Records provided →
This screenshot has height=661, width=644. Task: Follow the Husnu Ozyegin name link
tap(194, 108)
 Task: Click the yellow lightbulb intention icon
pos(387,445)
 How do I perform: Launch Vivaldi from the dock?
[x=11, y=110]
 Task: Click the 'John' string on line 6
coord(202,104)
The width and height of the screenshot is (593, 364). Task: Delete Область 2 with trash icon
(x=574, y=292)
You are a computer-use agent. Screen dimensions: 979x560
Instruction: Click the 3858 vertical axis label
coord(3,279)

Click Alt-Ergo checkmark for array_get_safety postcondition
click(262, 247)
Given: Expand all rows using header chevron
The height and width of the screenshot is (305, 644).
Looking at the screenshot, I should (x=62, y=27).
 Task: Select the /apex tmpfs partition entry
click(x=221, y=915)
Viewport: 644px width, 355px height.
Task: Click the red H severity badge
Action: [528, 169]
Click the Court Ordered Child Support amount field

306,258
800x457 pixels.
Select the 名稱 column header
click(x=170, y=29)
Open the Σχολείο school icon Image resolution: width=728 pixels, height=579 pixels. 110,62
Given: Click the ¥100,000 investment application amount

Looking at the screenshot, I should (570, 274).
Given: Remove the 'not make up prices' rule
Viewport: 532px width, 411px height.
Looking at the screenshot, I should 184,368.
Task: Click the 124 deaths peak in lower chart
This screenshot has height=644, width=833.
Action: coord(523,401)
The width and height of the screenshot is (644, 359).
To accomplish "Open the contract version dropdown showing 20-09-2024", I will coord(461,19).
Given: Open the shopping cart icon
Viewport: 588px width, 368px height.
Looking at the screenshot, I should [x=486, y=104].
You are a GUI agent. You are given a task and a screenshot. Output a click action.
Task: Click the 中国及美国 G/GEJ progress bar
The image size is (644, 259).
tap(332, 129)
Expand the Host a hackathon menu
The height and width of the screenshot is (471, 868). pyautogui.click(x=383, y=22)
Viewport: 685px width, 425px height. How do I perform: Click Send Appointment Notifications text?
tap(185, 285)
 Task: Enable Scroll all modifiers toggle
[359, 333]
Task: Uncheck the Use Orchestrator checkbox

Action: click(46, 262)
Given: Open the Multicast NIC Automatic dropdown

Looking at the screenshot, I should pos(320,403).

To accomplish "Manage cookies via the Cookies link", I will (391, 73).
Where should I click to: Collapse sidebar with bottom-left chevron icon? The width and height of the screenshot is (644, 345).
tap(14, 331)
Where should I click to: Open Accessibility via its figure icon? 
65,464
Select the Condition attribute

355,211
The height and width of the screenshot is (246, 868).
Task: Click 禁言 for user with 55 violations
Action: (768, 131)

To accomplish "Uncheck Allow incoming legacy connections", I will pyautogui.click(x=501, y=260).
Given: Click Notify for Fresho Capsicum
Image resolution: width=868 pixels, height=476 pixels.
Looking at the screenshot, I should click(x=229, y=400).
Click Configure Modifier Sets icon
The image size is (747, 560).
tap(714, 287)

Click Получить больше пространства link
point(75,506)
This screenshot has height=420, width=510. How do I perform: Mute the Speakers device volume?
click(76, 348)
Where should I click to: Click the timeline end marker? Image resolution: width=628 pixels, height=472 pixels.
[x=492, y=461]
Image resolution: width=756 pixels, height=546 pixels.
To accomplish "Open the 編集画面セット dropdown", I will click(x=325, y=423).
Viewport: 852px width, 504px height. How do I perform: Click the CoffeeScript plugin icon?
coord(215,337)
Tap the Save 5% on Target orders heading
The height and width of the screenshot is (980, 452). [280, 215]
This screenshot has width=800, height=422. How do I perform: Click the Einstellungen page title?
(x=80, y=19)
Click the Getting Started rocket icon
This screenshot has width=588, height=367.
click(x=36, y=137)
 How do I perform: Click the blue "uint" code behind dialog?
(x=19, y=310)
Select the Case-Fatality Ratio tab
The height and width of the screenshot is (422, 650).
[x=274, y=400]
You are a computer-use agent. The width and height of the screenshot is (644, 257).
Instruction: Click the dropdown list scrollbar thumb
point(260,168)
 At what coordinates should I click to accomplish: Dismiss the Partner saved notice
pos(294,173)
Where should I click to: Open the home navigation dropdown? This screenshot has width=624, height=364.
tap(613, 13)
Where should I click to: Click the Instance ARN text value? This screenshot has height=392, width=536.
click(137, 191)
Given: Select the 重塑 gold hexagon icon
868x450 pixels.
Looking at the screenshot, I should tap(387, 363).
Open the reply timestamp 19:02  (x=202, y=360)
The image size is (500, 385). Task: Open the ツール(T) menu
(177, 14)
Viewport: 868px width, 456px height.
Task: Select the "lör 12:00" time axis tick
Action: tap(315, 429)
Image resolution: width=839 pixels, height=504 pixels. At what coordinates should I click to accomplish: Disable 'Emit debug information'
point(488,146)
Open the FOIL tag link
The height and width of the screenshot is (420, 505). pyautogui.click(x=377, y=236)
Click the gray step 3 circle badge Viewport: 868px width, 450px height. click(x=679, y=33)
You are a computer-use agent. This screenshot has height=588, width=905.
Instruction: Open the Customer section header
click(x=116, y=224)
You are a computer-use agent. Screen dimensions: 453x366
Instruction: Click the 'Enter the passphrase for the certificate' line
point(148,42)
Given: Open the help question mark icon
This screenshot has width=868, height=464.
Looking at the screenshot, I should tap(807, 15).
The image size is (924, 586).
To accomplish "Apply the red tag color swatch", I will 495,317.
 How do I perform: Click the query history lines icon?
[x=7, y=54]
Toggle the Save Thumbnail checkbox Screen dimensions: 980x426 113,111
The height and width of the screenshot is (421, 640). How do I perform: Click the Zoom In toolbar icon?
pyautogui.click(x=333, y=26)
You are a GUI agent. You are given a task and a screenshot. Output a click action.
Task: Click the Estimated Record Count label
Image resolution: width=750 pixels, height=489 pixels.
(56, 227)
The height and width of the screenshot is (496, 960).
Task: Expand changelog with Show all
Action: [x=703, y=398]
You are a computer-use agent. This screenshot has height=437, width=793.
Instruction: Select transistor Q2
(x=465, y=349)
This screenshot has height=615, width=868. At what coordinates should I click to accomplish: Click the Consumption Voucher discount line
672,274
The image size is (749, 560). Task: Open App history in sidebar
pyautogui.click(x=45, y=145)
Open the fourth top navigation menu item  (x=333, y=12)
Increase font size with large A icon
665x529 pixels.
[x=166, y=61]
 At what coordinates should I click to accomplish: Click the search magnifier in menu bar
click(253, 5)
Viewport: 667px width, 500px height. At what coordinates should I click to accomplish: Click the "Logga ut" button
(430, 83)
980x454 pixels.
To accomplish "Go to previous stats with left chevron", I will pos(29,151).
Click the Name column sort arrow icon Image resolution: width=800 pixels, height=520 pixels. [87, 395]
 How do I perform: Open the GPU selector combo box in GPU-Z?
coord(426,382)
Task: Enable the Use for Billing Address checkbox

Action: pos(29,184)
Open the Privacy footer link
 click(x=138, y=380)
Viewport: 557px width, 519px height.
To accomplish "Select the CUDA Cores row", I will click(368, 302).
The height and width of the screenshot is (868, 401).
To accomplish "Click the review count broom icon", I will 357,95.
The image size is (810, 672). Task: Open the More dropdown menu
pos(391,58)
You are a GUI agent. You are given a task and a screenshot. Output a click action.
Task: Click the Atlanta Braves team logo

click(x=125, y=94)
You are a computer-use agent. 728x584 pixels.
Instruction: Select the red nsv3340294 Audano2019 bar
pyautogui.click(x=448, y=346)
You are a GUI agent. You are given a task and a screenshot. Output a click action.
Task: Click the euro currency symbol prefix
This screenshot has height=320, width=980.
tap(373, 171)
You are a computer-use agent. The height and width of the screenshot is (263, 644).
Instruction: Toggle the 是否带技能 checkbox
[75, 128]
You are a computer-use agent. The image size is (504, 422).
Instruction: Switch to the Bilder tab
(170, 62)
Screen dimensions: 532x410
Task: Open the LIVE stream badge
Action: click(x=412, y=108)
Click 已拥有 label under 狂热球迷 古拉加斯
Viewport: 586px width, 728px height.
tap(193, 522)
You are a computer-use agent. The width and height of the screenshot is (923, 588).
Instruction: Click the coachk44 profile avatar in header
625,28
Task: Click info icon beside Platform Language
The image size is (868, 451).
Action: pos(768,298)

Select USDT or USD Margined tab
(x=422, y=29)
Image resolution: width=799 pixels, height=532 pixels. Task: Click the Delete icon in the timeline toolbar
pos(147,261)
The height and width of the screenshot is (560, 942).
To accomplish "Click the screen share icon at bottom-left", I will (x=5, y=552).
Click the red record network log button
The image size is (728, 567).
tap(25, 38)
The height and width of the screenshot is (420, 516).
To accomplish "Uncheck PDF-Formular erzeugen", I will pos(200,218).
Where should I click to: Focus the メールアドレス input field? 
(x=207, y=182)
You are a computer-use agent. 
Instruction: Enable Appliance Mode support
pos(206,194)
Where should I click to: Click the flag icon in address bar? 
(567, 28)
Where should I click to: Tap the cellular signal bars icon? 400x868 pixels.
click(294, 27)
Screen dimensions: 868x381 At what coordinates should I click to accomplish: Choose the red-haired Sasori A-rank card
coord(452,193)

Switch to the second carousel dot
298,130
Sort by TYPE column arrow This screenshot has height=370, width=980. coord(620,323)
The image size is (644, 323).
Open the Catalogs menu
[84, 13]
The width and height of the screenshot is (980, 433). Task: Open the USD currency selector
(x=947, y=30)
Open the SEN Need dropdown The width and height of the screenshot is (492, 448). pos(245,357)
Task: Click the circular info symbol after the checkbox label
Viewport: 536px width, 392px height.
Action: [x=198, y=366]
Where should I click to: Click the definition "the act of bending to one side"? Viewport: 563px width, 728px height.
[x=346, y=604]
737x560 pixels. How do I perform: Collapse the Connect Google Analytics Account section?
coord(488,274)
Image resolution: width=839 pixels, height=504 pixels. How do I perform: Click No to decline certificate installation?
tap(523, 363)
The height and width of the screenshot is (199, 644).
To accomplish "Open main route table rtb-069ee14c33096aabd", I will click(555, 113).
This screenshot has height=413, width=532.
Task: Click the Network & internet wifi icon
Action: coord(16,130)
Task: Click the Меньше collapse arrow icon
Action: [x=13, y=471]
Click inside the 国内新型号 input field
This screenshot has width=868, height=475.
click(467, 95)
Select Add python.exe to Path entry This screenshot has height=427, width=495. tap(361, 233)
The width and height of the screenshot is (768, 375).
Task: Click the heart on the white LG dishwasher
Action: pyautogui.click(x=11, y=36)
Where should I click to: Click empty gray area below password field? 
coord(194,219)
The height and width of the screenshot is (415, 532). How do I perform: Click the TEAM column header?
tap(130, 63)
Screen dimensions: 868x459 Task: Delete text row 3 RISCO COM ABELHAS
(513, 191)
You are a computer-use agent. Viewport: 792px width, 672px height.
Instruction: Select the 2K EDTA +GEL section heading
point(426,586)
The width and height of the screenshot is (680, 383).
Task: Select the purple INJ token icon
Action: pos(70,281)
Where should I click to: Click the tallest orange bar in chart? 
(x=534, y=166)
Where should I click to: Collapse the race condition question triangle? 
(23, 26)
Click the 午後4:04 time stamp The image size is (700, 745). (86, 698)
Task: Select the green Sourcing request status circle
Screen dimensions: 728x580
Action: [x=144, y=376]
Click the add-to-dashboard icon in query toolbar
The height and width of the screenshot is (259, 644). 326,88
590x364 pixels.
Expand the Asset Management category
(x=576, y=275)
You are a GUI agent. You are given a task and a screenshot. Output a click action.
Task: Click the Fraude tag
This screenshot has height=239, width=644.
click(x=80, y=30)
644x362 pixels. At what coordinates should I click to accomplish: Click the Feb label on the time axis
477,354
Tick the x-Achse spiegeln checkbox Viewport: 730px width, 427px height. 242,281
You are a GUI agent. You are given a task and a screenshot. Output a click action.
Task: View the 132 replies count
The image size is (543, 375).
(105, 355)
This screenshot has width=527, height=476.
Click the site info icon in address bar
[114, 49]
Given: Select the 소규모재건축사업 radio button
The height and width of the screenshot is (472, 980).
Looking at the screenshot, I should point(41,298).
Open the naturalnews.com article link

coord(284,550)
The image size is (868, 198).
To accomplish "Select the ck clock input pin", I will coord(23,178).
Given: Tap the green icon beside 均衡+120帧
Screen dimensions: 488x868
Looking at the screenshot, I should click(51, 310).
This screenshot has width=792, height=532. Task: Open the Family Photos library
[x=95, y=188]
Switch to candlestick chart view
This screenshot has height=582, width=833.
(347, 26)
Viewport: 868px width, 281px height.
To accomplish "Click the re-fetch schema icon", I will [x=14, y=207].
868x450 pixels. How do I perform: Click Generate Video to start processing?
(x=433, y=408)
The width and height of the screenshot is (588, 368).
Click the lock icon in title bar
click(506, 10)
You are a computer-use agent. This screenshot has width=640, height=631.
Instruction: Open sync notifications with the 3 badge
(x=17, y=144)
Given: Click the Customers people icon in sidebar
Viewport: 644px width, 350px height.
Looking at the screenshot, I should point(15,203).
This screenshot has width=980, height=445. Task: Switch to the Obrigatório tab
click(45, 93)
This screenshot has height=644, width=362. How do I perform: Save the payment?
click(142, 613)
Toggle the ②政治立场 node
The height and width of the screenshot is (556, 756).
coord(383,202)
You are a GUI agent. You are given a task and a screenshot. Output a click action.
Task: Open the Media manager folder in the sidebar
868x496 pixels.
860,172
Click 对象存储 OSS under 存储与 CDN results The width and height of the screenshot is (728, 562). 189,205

Task →
Look through the records for the word "beside". Every line that has it should be copied.

Result below →
Task: Click info icon beside Platform Language
Given: Tap the green icon beside 均衡+120帧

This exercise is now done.